▶ Instructions for the task:
Reproduce every line of the data below word for word, leaving out the pictures.

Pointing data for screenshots
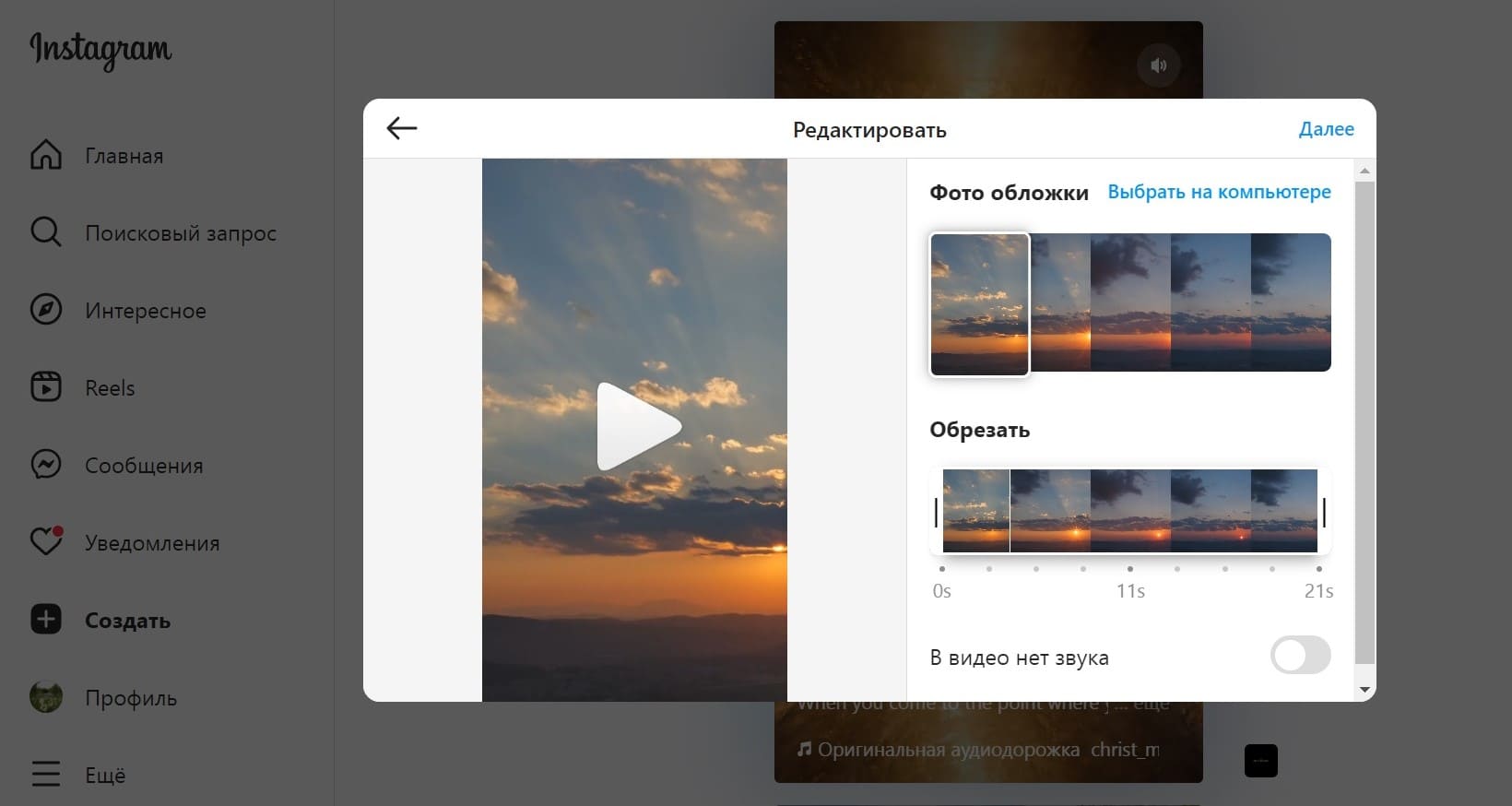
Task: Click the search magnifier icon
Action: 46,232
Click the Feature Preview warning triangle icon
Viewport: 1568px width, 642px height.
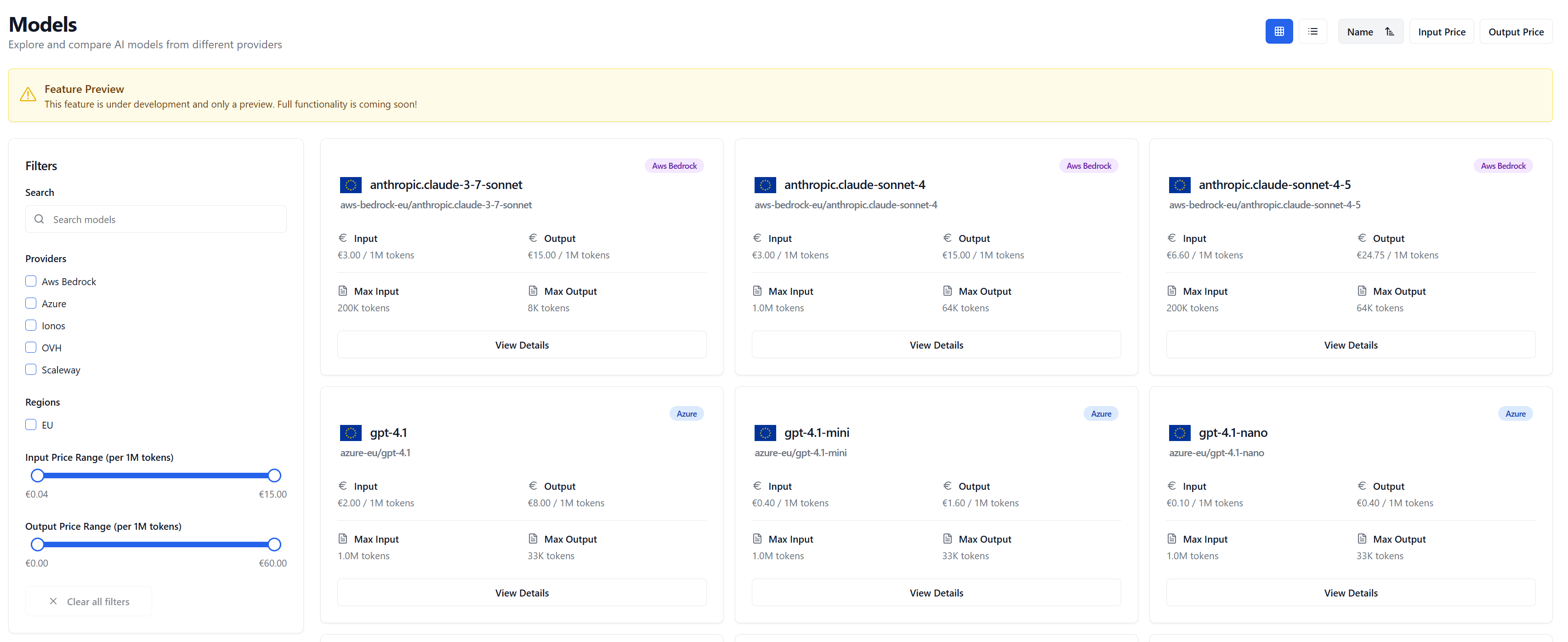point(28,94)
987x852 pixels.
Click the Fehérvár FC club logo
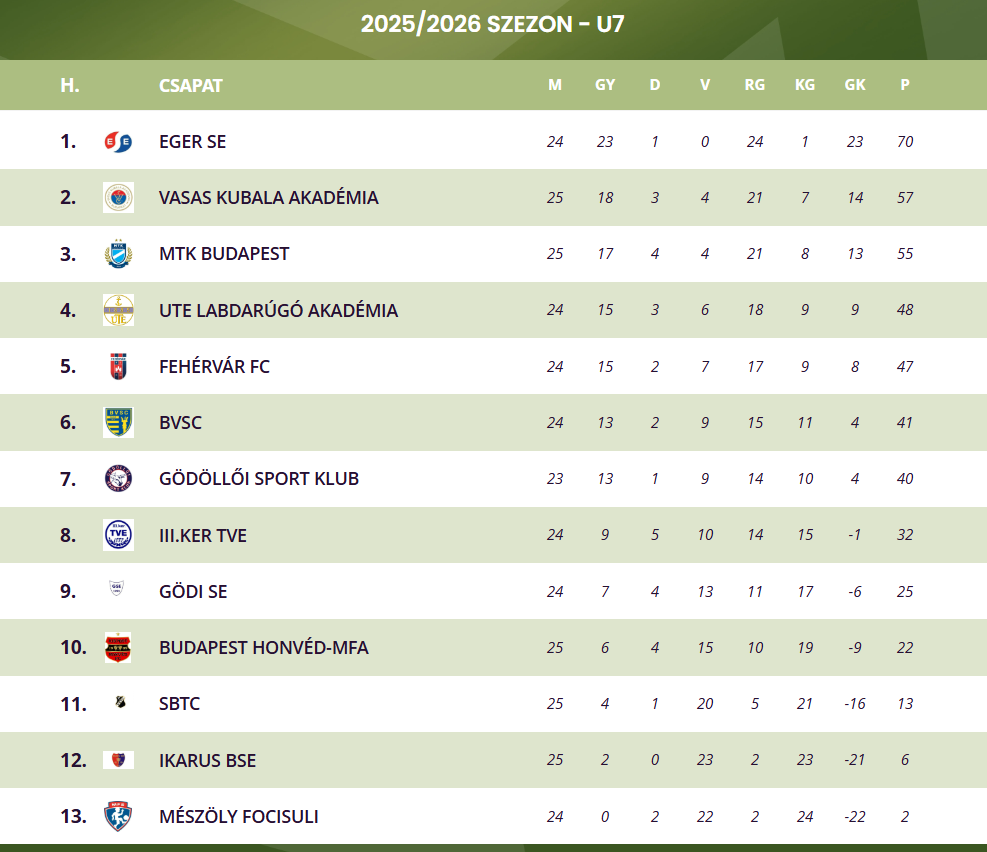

▶ Solution to the problem:
Task: Click the search magnifier icon
Action: 46,232
Click the Feature Preview warning triangle icon
Viewport: 1568px width, 642px height.
point(28,94)
987x852 pixels.
Click the Fehérvár FC club logo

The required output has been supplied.